About this exercise
From the line with "IMPRINT (422, 1614)" through the line with "[Syracuse University Home] (534, 79)", repeat the entries verbatim, both end lines included, and add nothing.

....

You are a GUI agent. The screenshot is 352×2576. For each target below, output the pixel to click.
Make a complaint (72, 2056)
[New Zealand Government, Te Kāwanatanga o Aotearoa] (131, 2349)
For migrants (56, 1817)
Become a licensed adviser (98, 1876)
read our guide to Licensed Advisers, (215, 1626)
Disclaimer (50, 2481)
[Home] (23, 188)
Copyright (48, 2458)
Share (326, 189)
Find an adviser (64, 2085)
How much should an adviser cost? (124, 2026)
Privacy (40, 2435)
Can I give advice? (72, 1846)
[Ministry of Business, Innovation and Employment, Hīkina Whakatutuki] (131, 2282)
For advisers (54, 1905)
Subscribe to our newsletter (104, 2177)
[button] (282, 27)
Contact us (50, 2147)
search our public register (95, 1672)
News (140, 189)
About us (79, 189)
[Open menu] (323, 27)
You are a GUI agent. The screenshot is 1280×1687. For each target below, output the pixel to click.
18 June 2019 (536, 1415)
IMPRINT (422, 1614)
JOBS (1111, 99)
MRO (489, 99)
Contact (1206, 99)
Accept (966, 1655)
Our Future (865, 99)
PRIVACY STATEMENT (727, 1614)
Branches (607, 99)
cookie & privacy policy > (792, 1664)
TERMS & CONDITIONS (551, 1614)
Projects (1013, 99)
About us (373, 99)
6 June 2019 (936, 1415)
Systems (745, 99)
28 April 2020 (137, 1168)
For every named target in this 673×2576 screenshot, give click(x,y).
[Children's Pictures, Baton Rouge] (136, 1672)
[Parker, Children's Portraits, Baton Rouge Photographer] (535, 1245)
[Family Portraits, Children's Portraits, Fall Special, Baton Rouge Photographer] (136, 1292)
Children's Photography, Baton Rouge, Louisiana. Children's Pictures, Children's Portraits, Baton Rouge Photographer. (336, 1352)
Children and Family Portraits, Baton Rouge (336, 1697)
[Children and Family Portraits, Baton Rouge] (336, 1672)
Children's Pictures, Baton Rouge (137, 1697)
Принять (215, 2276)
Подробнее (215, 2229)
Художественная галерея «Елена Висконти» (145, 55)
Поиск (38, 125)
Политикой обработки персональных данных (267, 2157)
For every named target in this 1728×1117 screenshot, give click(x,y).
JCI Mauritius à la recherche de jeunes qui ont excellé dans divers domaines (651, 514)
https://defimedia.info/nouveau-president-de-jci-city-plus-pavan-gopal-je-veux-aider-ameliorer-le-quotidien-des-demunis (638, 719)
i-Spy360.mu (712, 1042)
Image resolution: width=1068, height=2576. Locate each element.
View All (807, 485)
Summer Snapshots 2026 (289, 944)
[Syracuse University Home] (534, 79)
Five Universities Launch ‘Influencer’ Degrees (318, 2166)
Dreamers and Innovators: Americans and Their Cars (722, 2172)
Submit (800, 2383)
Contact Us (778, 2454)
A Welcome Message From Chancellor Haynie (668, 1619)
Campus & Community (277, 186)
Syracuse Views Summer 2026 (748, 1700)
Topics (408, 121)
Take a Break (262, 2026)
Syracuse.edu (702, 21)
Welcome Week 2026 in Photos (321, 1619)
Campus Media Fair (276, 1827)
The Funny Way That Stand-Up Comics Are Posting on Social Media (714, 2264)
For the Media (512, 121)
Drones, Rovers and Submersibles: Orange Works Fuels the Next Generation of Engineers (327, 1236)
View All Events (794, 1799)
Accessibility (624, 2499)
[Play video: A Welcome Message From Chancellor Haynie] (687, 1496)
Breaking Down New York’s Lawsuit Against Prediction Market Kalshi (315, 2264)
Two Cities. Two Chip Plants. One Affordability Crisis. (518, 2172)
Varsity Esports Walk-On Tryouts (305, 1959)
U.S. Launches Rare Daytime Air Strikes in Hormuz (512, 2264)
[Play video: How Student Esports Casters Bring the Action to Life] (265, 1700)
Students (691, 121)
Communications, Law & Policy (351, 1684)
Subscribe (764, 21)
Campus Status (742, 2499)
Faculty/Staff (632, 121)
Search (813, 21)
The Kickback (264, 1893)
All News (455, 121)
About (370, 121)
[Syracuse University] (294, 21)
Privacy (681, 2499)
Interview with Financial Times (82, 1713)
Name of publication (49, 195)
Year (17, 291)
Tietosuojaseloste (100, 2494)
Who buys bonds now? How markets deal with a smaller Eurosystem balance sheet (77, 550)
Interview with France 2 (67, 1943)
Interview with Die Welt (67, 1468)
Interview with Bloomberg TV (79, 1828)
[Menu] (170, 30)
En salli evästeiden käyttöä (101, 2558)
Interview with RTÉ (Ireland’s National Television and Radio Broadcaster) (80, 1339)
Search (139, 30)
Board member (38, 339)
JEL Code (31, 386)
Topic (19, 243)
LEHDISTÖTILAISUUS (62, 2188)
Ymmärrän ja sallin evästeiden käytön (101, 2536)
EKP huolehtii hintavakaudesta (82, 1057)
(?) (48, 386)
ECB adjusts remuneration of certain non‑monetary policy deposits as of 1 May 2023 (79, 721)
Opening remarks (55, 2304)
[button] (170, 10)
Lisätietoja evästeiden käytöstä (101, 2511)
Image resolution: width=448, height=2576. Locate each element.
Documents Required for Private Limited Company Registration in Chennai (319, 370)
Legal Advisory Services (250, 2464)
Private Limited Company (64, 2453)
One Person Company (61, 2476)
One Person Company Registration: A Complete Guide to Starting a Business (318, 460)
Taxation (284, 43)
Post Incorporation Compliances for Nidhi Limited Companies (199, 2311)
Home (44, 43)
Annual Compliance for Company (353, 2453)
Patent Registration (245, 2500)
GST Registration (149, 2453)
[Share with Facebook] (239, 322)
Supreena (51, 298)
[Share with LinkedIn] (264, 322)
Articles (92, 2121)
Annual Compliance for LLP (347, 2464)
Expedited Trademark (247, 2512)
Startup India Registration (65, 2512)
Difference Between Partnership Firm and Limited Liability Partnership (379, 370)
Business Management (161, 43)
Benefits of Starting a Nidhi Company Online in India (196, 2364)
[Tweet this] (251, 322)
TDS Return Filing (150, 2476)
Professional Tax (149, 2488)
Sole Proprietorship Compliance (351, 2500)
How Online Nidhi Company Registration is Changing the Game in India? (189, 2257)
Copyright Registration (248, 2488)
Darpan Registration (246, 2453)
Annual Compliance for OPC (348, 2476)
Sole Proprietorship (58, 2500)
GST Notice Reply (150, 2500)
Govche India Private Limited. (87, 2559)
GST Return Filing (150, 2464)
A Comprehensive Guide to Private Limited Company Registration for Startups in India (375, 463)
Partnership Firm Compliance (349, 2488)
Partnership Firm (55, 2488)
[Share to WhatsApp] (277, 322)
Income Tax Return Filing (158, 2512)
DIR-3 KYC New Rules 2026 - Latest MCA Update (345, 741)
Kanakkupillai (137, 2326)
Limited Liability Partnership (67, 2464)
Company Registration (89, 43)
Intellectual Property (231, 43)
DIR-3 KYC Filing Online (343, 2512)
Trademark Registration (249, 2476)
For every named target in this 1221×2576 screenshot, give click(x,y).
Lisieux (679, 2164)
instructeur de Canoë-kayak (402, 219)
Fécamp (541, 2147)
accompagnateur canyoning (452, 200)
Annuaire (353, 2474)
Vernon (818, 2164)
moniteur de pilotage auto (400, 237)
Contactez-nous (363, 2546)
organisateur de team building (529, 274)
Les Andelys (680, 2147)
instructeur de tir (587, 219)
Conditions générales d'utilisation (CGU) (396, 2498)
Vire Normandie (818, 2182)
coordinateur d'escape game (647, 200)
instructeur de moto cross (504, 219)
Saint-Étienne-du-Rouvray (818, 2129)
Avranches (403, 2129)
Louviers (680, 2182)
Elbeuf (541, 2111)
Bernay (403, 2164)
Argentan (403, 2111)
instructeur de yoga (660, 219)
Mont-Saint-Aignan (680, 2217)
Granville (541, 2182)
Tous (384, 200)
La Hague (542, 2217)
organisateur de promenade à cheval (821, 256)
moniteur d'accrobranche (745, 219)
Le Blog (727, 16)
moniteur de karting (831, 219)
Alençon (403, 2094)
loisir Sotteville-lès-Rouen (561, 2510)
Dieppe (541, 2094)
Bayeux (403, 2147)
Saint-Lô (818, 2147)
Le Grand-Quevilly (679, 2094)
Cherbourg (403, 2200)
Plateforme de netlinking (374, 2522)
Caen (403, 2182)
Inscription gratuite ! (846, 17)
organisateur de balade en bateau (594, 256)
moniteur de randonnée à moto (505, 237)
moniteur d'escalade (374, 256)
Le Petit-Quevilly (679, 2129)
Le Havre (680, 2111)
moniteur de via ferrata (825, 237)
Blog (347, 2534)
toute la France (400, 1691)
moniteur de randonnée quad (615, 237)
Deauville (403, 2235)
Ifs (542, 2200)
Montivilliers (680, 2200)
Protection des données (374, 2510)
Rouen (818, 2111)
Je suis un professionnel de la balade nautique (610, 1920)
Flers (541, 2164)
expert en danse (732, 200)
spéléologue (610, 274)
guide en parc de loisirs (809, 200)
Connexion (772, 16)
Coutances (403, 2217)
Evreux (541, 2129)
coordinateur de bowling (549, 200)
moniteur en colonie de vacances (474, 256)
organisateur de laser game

....

Result for this task
IMPRINT (422, 1614)
JOBS (1111, 99)
MRO (489, 99)
Contact (1206, 99)
Accept (966, 1655)
Our Future (865, 99)
PRIVACY STATEMENT (727, 1614)
Branches (607, 99)
cookie & privacy policy > (792, 1664)
TERMS & CONDITIONS (551, 1614)
Projects (1013, 99)
About us (373, 99)
6 June 2019 (936, 1415)
Systems (745, 99)
28 April 2020 (137, 1168)
For every named target in this 673×2576 screenshot, give click(x,y).
[Children's Pictures, Baton Rouge] (136, 1672)
[Parker, Children's Portraits, Baton Rouge Photographer] (535, 1245)
[Family Portraits, Children's Portraits, Fall Special, Baton Rouge Photographer] (136, 1292)
Children's Photography, Baton Rouge, Louisiana. Children's Pictures, Children's Portraits, Baton Rouge Photographer. (336, 1352)
Children and Family Portraits, Baton Rouge (336, 1697)
[Children and Family Portraits, Baton Rouge] (336, 1672)
Children's Pictures, Baton Rouge (137, 1697)
Принять (215, 2276)
Подробнее (215, 2229)
Художественная галерея «Елена Висконти» (145, 55)
Поиск (38, 125)
Политикой обработки персональных данных (267, 2157)
For every named target in this 1728×1117 screenshot, give click(x,y).
JCI Mauritius à la recherche de jeunes qui ont excellé dans divers domaines (651, 514)
https://defimedia.info/nouveau-president-de-jci-city-plus-pavan-gopal-je-veux-aider-ameliorer-le-quotidien-des-demunis (638, 719)
i-Spy360.mu (712, 1042)
Image resolution: width=1068, height=2576. Locate each element.
View All (807, 485)
Summer Snapshots 2026 (289, 944)
[Syracuse University Home] (534, 79)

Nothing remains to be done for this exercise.